I’m trying to use Cascade with BIND with this configuration:
-Bind master nameserver with unsigned zone. This nameserver allows zone transfer to Cascade via AXFR and sends notifies to the “Notify-listeners server” of Cascade.
-Cascade downloads the unsigned zone from the master nameserver and publishes the signed zone via AXFR.
-Bind slave nameserver try to downloads via AXFR the signed zone from Cascade and then publishes it.
I’m testing this configuration because, as written in the manual, it’s not good expose Cascade publicly on internet since it’s designed to be an hidden signer (and i agree).
So i need to publish the signed zone in a “true” nameserver.
Cascade works very well while signing the zone from a zone in downstream, and it works very well resigning the zone when a notify from the master nameserver arrives.
There is a problem when i need to transfer the signed zone in a nameserver because Cascade can’t be an authoritive nameserver for his signed zone and then the slave nameserver
Can’t download this signed zone via AXFR because doesn’t receive authoritive responses. I can’t load the signed zone manually in an authoritive nameserver because the signed zone is not saved on disk (i can do dig @cascade_ip zone-name AXFR > file path but i have to modify the text).
So i can’t understand the philosofy around the zone transfer from Cascade to “someone” via AXFR, and i will appreciate your answers for this point.
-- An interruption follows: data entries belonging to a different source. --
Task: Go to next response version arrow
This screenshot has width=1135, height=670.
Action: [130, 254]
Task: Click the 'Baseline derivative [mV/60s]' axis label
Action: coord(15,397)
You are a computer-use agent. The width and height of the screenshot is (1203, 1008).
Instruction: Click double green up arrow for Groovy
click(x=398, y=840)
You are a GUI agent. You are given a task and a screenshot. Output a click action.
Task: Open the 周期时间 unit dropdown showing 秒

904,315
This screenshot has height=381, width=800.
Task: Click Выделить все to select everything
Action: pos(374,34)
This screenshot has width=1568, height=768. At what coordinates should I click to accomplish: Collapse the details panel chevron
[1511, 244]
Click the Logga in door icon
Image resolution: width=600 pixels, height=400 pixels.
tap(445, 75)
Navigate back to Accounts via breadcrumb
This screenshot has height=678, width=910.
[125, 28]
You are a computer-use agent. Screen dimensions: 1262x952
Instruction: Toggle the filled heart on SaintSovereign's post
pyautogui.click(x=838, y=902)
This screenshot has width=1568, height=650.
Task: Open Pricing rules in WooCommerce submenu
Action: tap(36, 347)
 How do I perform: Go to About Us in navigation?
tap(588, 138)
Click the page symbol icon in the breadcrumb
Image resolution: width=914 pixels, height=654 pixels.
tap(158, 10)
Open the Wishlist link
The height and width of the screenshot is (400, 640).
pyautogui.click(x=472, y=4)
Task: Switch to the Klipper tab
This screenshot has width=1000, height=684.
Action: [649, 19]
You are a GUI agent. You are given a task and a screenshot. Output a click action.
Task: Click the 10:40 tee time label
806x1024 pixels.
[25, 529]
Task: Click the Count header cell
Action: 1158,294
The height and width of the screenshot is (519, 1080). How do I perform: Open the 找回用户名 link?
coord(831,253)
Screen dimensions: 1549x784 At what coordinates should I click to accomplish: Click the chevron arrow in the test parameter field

Then, it’s possible to allow the axfr transfer from Cascade to specified IP Addresses only using any options instead using a firewall?
Cascade v.alpha 5 doesn’t publish CDS and CDNSKEY in the signed zone, so i’m asking if there is a manual command in Cascade able to generate (in the parent zone) the DS from a known KSK?
Thanks once again for trying out Cascade and for sharing your observations and questions with the community, and sorry about the delay in responding.
You are using Cascade as intended, but encountered a bug that causes issues when using BIND as a downstream secondary. This issue does not occur when using NSD which our testing thus far used. Thanks to our new integration test framework which includes BIND we will be able to add tests which will catch this kind of issue in future.
So, yes Cascade is intended to be used as a “hidden primary” signer, i.e. that the signed zones that it publishes are consumed by secondary nameservers who themselves act as the authoritative servers for the zone, with nobody outside knowing that the Cascade server exists, hence it being termed “hidden”.
And yes Cascade can publish the zone toward the secondaries via XFR, this is what we do with cascade.nlnetlabs.nl where a hidden Cascade instance runs behind a public NSD instance. The difference with your setup is that you are using BIND rather than NSD. Thank you for reporting this issue, we have verified as you state that BIND refuses to transfer the zone from Cascade because the SOA response it receives has the AA flag unset.
We will issue an initial fix which sets the AA flag on responses, and as part of the ongoing work to improve how zone data is stored and accessed we will develop a proper fix that determines if Cascade is actually authoritative for the response being served and sets the AA flag accordingly.
Regarding CDS and CDNSKEY, these are currently produced by dnst keyset but not yet consumed by Cascade, this is on our TODO list.
I want to share the things i wrote in the email i just sent to you:
I was monitoring the DNS packets from Cascade to the Bind secondary nameserver, and i saw that the AXFR response from Cascade are set with the flag AA=0.
Bind can download the zone via AXFR only if the responses have the flag AA=1 (only authoritive responses).
Looking at the RFC5936, the AXFR response must have the AA=1 if it has RCODE=0 (no error). At the same time, it’s reccomended to the AXFR client (the AXFR query sender) to ignore the value of AA.
So i can imagine that NSD ignores the value of AA and that’s the reason of its good behaviour with Cascade.
Yes, NSD allows the response from an AXFR (and also IXFR) without the AA flag. It could check that, but that is not needed for NSD to accept the response. NSD produces zone transfers, both AXFR and IXFR with the AA flag set, when NSD is used to provide zone transfers to another downstream querier.